The penalties for getting Right to Work checks wrong are substantial. Before an employee commences work, whatever its size, all employers need to carry out a check to ensure that individual has the right to work in the UK. Not carrying out this check and employing an illegal worker could lead to reputational damage and a fine of up to £20,000.

The online Right to Work Checking Service (launched in 2018) allowed employers to conduct online Right to Work checks on eligible individuals (EU, EEA, or Swiss immigration status who can provide a valid code). All other Right to Work checks (including for UK and Irish nationals) had to be carried out in person.

During the COVID-19 Pandemic in many cases it was not possible to meet face to face so Right to Work checks could not be carried out in person, due to this the Government brought in a temporary rule change to allow employers to carry out checks remotely using video chat. This proved to be a success and with the new employment environment of long-term remote working an easier system for employers. Of course, there were inherent risks in this method as the employer could not see the document in person, so the risk of fraud was at a greater scale.

Reality HR Ltd has put together very helpful summary of the imminent changes.
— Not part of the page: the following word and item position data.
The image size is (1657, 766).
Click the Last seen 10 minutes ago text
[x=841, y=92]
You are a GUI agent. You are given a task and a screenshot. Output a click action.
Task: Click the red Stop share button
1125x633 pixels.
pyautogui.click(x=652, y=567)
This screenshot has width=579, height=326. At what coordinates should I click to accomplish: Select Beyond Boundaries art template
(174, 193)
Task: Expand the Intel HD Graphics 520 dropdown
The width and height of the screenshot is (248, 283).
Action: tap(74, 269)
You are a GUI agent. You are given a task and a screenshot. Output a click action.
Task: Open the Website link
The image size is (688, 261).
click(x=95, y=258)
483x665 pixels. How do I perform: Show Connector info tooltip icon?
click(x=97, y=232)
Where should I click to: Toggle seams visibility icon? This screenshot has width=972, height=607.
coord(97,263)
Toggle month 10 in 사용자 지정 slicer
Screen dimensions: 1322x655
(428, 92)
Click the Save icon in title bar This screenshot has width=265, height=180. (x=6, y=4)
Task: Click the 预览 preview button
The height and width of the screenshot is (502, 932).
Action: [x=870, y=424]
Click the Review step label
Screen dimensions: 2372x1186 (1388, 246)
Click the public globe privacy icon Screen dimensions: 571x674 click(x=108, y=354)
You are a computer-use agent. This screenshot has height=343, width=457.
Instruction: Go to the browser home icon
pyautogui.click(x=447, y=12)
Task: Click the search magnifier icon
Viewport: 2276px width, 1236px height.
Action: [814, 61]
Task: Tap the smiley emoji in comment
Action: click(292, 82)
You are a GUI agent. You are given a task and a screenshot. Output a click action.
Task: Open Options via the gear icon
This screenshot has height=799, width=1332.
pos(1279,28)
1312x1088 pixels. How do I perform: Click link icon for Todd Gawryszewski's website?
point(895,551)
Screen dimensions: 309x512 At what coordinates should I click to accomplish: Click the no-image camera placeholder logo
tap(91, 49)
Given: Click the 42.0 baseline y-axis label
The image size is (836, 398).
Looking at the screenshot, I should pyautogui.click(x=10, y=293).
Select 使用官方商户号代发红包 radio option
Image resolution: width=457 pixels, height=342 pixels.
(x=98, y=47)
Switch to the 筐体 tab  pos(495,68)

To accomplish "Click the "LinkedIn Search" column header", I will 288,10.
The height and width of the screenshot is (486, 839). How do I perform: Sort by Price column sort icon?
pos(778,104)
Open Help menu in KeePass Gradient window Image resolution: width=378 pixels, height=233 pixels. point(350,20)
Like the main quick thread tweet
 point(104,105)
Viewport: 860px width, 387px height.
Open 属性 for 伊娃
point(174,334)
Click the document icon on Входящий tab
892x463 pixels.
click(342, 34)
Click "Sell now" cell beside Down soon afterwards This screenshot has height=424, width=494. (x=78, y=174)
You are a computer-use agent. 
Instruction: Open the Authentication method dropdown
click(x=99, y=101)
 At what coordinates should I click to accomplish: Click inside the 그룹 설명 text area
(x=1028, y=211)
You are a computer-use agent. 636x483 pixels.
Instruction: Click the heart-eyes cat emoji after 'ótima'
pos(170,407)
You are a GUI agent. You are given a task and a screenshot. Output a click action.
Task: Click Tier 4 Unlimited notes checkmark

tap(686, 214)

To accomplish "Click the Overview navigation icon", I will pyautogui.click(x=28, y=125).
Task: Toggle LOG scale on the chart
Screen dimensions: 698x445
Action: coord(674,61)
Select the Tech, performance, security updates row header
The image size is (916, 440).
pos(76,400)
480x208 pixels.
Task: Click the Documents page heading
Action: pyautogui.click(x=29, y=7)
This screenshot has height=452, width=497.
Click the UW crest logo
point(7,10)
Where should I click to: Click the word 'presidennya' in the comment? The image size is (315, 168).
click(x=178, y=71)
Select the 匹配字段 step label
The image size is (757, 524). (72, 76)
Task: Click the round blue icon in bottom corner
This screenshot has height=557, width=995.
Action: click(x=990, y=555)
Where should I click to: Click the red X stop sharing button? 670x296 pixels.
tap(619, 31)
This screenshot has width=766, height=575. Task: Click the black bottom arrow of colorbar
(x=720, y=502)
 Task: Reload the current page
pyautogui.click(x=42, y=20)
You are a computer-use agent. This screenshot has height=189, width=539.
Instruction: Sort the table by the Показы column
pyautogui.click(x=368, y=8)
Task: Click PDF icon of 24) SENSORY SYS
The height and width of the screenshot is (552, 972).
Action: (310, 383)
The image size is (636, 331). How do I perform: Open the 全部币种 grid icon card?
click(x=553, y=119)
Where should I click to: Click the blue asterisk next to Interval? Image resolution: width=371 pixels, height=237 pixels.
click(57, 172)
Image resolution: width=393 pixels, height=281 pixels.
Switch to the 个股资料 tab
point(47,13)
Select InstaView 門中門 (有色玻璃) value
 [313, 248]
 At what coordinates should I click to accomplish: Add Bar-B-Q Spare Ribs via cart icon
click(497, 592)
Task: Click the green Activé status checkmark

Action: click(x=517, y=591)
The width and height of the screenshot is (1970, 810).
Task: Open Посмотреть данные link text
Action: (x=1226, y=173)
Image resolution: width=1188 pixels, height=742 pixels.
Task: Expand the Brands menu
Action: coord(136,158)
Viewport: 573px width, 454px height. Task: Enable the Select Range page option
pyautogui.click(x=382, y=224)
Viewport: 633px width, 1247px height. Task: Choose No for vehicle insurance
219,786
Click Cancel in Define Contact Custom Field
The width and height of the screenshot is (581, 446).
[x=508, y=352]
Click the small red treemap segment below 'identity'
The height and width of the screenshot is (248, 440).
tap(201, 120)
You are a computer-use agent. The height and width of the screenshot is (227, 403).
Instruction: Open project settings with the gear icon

Right to Work Checks – what’s changing?

From 1 October 2022, there will only be three main methods of checking an individual’s right to work in the UK – manual in-person, online and using an Identity Service Provider (IDSP).

From October 1st the following changes are being made:

  • Manual in-person checks are mandatory for people with valid British and Irish passports


  • Remote right to work checks (e.g. video call) will no longer be permitted


  • The online checking method should only be used for people who hold a: Biometric Residence Permit (BRP), Biometric Residence Card (BRC) and Frontier Worker Permit and e-visas (for example, EU Settled Status, EU Pre-settled Status)


  • For British and Irish passport holders, you can use an Identity Service Provider (IDSP) if you are unable to carry out manual checks. For example, they work entirely remotely and cannot present their original passport for checking before they start work.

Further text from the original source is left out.